Maksud Azrina mengalihkan pembicaraan. Sayangnya, mendengar sebutan Oppa, Namira seperti tersengat aliran listrik secara tiba-tiba. Satu hal yang memicu ketakutannya adalah tatapan Lee Jun Ji tadi. Itu benar-benar menakutkan.
"Kamu tahu nggak kira-kira dia kemana? Ponselnya nggak aktif," keluh Azrina lemas setelah mencoba menghubungi sang suami.
"Dia pergi saat sedang kacau. Aku khawatir dia kenapa-kenapa ... "
"Nggak, insya Allah. Aku kenal Oppa orang yang bisa mengatur emosi dengan baik," tukas Namira. Tentu itu hanya kalimat penghibur. Sebab mereka sama-sama tahu, masalah terbesar Lee Jun Ki adalah sulitnya mengatur emosi.
🍁
Suara Adzan berkumandang dari ponsel pintar Azrina. Menandakan masuknya waktu maghrib wilayah Hannam-dong, Itaewon, Seoul.

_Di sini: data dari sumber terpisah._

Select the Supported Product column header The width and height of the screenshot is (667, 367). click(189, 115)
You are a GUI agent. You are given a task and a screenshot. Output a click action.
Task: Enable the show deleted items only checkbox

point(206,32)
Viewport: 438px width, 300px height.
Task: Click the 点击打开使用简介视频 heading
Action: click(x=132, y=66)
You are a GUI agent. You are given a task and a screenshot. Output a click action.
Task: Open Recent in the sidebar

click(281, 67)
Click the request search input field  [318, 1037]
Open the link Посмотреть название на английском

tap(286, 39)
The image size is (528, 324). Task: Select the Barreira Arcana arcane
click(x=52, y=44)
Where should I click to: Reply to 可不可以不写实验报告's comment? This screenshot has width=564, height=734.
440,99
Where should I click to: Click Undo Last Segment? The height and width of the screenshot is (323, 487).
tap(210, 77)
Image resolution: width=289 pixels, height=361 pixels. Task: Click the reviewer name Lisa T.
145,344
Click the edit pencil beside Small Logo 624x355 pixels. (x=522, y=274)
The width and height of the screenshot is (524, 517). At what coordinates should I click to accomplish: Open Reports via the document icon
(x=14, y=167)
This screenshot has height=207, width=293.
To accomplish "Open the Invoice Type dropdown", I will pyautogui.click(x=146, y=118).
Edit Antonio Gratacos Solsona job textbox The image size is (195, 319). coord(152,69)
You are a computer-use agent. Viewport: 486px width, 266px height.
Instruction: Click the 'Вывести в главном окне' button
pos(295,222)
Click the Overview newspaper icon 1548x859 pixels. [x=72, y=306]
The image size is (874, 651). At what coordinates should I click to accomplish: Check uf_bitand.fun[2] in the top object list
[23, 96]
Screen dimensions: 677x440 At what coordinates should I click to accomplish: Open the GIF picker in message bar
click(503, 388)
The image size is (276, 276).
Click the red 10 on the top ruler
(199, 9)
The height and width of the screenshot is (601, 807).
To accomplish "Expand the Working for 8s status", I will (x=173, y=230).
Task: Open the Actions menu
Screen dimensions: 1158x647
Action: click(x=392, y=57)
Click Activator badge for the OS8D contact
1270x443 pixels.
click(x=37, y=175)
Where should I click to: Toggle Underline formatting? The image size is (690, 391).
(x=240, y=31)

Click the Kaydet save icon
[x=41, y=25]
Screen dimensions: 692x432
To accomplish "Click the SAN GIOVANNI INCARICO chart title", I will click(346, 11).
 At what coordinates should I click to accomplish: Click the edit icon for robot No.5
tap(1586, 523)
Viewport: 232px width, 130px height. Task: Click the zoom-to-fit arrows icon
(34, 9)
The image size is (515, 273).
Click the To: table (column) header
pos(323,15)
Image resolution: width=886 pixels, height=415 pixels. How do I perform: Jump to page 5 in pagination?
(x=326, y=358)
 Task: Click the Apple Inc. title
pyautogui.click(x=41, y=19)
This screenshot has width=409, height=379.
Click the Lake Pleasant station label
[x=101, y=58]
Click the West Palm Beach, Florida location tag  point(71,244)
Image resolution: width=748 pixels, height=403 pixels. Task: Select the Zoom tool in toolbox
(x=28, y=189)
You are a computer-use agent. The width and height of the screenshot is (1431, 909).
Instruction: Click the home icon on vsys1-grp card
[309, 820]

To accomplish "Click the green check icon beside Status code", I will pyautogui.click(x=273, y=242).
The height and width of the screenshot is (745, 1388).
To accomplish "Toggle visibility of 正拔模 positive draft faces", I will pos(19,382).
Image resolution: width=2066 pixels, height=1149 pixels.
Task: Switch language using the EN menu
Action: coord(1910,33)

Azrina sudah cukup membaik untuk berjalan sendiri menuju kamar mandi dan mengambil air wudhu.
Sebelumnya, ia mengajak Namira shalat bersama.
Setelah shalat berjamaah, Azrina meraih tangan Namira dengan kedua tangannya, bermaksud mengutarakan sesuatu,
"Mir, soal permintaanku tadi ... Kamu masih ingat?"
"Iya. Ingat dong, kan baru tadi pagi. Aku belum setua itu untuk menjadi pikun."
Azrina terkekeh pelan, "mmm... Kalau aku minta itu sekarang, bisa?" lanjut Azrina ragu-ragu.
"Apa sih? emangnya kamu mau apa, Az? udah cukup kamu bikin aku hampir jantungan, ya! Nggak usah bikin penasaran juga," omel Namira dengan gurau.
"Tapi kamu harus mau, ya?"
"Apa dulu, Az... YA ALLAAAAH"
"Mir, kamu sekarang tahu, kan. Kondisiku gimana? Kemungkinan besar waktuku nggak lama lagi..."
"Nggak. aku gak mau dengar itu." Namira yang masih mengenakan pakaian shalat segera menutup kedua telinganya dengan kedua tangan. Kemudian menggelengkan kepala berulang kali. Dihadapannya, Azrina menahan getar di bibir dengan menggigitnya. Ia sangat memaklumi bagaimana Namira bereaksi kali ini.
"Mir ... dengerin dulu ..." ujar Azrina lembut, mencoba meraih tangan Namira kembali.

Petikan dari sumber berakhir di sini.